The banks took a particular beating from fears over the global economic recovery combined with the prospect of a new tax on financial transactions and renewed concerns over Greece's bailout. French bank Societe Generale and British bank Barclays leading the way down, with double digit percentage losses.
"Banking stocks have been decimated across Europe, with indiscriminate selling even in banks that maintain their exposure to the crisis is slim," said Will Hedden, a sales trader at IG Index.
With investors' appetite for risk so evidently low, it's unsurprising that assets like gold and the Swiss franc were back in favor — both are considered safe haven assets for investors to park their cash.

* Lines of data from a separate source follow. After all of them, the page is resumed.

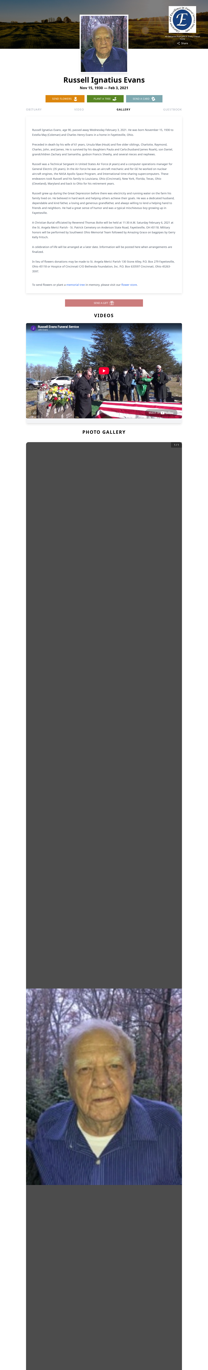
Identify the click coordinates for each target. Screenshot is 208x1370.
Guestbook (172, 109)
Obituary (34, 109)
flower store (129, 285)
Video (79, 109)
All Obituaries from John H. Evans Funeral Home (182, 37)
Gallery (123, 109)
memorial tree (75, 285)
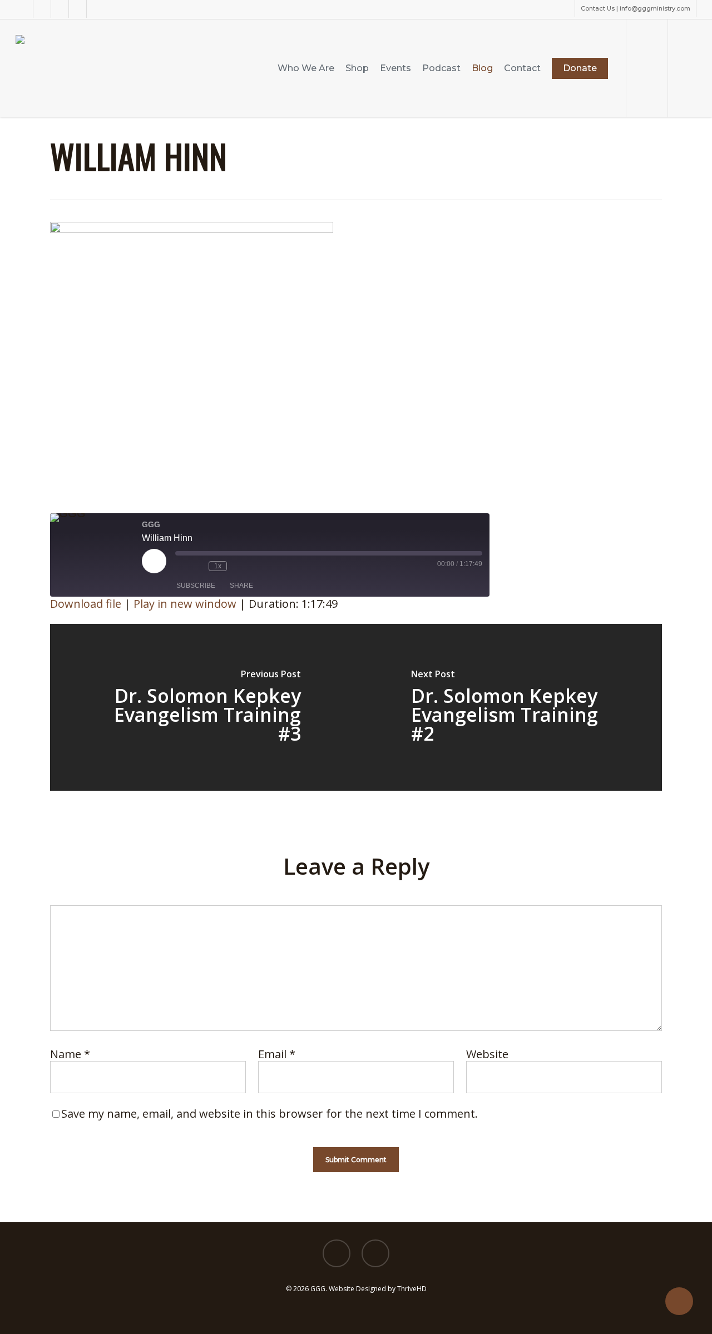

By contrast, the euro was in retreat, trading 0.8 percent lower at $1.4312, and oil prices also tanked alongside equities. Benchmark crude for September delivery was down $4.25 to $83.33 a barrel.
Investors are keeping a close watch on developments with regard to Europe's debt crisis, after a little-noticed deal requiring Greece to put up collateral in order to receive a bailout loan from Finland triggered similar requests from several other eurozone countries. Potentially, these requests could complicate a broader (euro) 109 billion ($157 billion) Europe-wide bailout of Greece.
The Netherlands, Slovenia, Austria and Slovakia said that they were also demanding collateral from Greece.Comment on this story
Earlier in Asia, Japan's benchmark Nikkei 225 closed down 1.3 percent to 8,943.76 after the export figures, while South Korea's Kospi lost 1.7 percent to 1,853.08.
Hong Kong's Hang Seng shed 1.3 percent at 20,016.27, while mainland Chinese shares lost ground for a third straight trading day on concerns over a possible interest rate hike and new restrictions aimed at cooling housing prices.
The Shanghai Composite Index lost 1.6 percent to 2,559.47 and the Shenzhen Composite Index lost 1.8 percent to 1,142.91.